In [1]:
import numpy as np
import pandas as pd
from pathlib import Path

import random
import torch
import torch.nn as nn
from torch.utils.data import Dataset, DataLoader

from sklearn.model_selection import train_test_split
from sklearn.preprocessing import RobustScaler
from sklearn.impute import SimpleImputer
from sklearn.metrics import roc_auc_score

In [2]:
# 시드 고정
def seed_everything(seed=42):
    random.seed(seed)
    np.random.seed(seed)
    torch.manual_seed(seed)
    torch.cuda.manual_seed_all(seed)

seed_everything(42)

In [3]:
# 데이터 로드

BASE_DIR = Path.cwd().parent.parent
DATA_DIR = BASE_DIR / 'data:raw'


train_df = pd.read_csv(DATA_DIR /'train.csv')
test_df = pd.read_csv(DATA_DIR / 'test_x.csv')

TARGET = 'voted'

train_df[TARGET] = train_df[TARGET] - 1

In [4]:
# 핵심 Feature 그룹 정의
# 정치 / 성향 관련
A_COLS = [col for col in train_df.columns if col.endswith('A')]

# 행동 / 경험 지표
E_COLS = [col for col in train_df.columns if col.endswith('E')]

# 기본 인구통계
BASE_CAT_COLS = [
    'gender', 'education', 'married', 'urban',
    'race', 'religion', 'age_group'
]

#familysize 파생변수 사용
FAMILY_COL = 'familysize'

In [5]:
# 결측치 처리
num_cols = A_COLS + E_COLS + [FAMILY_COL]

num_imputer = SimpleImputer(strategy='median')
cat_imputer = SimpleImputer(strategy='most_frequent')

train_df[num_cols] = num_imputer.fit_transform(train_df[num_cols])
test_df[num_cols] = num_imputer.transform(test_df[num_cols])

train_df[BASE_CAT_COLS] = cat_imputer.fit_transform(train_df[BASE_CAT_COLS])
test_df[BASE_CAT_COLS] = cat_imputer.transform(test_df[BASE_CAT_COLS])

In [6]:
# 연관성이 있어보이는 파생변수 생성

# 정치 관심도 총합 (A계열 평균)
train_df['A_mean'] = train_df[A_COLS].mean(axis=1)
test_df['A_mean'] = test_df[A_COLS].mean(axis=1)

# 정치 관심 분산 -> 확신형 vs 무관심형 구분
train_df['A_std'] = train_df[A_COLS].std(axis=1)

과제 목표 1:
위 문서 발췌와 다음 진술이 일치하는지 각각 예 또는 아니요로 답하고, 판단 근거가 되는 발췌 속 문구를 그대로 인용하세요. (a) 수치형 열의 결측치는 중앙값으로 채운다. (b) 시드는 7로 고정된다. (c) 목표 변수 'voted'에는 1을 더한다.
과제 목표 2:
위 문서 발췌에서 A계열 열들의 표준편차로 'A_std'를 만드는 이유를 발췌에 적힌 근거에 따라 1~3문장으로 설명하세요.

단어 및 요소 지정 항목:

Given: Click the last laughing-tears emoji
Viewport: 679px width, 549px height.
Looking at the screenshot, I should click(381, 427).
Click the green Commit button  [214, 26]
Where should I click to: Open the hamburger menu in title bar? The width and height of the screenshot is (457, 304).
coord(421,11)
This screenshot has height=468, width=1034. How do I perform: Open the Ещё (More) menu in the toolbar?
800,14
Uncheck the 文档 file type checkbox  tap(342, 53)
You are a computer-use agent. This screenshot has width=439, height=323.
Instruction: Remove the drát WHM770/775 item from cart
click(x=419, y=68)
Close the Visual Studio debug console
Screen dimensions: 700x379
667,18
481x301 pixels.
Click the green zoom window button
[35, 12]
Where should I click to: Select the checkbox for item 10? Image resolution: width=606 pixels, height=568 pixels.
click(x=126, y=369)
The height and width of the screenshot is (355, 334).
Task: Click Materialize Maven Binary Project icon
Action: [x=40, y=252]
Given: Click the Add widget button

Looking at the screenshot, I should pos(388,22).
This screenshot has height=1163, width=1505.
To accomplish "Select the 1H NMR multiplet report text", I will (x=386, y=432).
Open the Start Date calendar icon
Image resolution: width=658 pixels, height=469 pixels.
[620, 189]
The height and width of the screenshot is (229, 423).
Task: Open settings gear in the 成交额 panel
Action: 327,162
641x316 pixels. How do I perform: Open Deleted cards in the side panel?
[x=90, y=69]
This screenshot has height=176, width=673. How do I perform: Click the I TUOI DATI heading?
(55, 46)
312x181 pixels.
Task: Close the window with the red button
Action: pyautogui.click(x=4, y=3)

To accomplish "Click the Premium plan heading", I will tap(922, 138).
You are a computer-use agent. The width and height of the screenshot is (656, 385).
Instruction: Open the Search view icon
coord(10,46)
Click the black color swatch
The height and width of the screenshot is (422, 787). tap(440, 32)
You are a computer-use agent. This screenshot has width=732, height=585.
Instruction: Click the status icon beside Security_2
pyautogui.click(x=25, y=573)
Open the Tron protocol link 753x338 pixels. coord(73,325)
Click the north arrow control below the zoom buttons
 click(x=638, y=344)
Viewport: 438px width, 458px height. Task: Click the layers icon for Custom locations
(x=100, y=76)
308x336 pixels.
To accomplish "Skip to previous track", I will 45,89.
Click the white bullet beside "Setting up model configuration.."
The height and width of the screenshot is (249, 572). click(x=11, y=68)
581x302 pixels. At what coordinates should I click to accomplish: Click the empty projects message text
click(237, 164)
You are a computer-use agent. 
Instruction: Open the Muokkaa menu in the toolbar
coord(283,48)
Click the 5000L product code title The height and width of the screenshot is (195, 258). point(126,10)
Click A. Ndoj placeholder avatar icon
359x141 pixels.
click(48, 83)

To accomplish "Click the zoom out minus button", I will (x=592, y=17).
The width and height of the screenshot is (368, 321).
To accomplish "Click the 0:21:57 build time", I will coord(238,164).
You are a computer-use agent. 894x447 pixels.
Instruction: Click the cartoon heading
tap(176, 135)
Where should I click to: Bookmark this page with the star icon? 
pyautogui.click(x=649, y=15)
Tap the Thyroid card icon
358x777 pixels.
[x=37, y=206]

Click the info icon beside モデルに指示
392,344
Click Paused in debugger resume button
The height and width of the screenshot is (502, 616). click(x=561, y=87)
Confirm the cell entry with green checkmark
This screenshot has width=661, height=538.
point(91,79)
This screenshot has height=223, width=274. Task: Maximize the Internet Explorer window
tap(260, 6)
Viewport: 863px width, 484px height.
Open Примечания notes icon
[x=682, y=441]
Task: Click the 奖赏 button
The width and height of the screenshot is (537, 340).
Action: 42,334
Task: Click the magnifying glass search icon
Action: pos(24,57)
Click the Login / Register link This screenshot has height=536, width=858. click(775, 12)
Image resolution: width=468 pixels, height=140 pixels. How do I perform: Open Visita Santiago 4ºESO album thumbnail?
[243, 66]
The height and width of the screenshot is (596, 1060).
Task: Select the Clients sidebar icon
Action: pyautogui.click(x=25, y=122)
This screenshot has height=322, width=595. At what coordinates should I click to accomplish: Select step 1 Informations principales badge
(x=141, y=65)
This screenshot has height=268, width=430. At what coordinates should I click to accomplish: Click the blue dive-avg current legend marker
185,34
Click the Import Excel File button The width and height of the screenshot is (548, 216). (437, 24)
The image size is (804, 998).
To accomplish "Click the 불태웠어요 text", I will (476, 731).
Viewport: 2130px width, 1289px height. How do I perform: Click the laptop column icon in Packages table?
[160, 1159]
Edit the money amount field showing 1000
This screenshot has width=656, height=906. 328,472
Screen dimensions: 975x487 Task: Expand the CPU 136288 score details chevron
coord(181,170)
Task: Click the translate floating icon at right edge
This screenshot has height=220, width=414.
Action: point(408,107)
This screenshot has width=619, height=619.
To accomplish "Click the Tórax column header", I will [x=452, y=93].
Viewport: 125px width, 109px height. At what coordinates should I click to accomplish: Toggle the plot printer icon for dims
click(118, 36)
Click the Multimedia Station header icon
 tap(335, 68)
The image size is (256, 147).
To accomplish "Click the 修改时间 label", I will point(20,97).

서술형 답변 1:
(a) 예: "num_imputer = SimpleImputer(strategy='median')"
(b) 아니요: "seed_everything(42)"
(c) 아니요: "train_df[TARGET] = train_df[TARGET] - 1"

서술형 답변 2:
'A_std'는 A계열 열들에 나타난 정치 관심의 분산을 나타냅니다. 발췌의 주석에 따르면 이 값으로 확신형과 무관심형을 구분하려는 것입니다.